**Problem requirements**
Find the line containing "Select the order number 111-9261858-3334654". Reproduce it and every line after it up to the end of the records, exactly as written.

[Opening Recorded data section]

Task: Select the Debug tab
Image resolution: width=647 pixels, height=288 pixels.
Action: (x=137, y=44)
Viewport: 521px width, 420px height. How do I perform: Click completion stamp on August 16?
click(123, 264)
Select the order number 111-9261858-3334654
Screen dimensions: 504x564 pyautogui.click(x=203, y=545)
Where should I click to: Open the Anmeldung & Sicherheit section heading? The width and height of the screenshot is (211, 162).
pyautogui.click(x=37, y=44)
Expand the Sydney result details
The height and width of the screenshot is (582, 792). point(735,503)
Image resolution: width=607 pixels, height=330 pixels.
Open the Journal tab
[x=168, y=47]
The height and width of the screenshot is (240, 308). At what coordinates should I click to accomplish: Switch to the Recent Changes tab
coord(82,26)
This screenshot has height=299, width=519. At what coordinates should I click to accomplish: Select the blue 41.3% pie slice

[Closing Recorded data section]

**Solution to this task**
Select the order number 111-9261858-3334654
Screen dimensions: 504x564 pyautogui.click(x=203, y=545)
Where should I click to: Open the Anmeldung & Sicherheit section heading? The width and height of the screenshot is (211, 162).
pyautogui.click(x=37, y=44)
Expand the Sydney result details
The height and width of the screenshot is (582, 792). point(735,503)
Image resolution: width=607 pixels, height=330 pixels.
Open the Journal tab
[x=168, y=47]
The height and width of the screenshot is (240, 308). At what coordinates should I click to accomplish: Switch to the Recent Changes tab
coord(82,26)
This screenshot has height=299, width=519. At what coordinates should I click to accomplish: Select the blue 41.3% pie slice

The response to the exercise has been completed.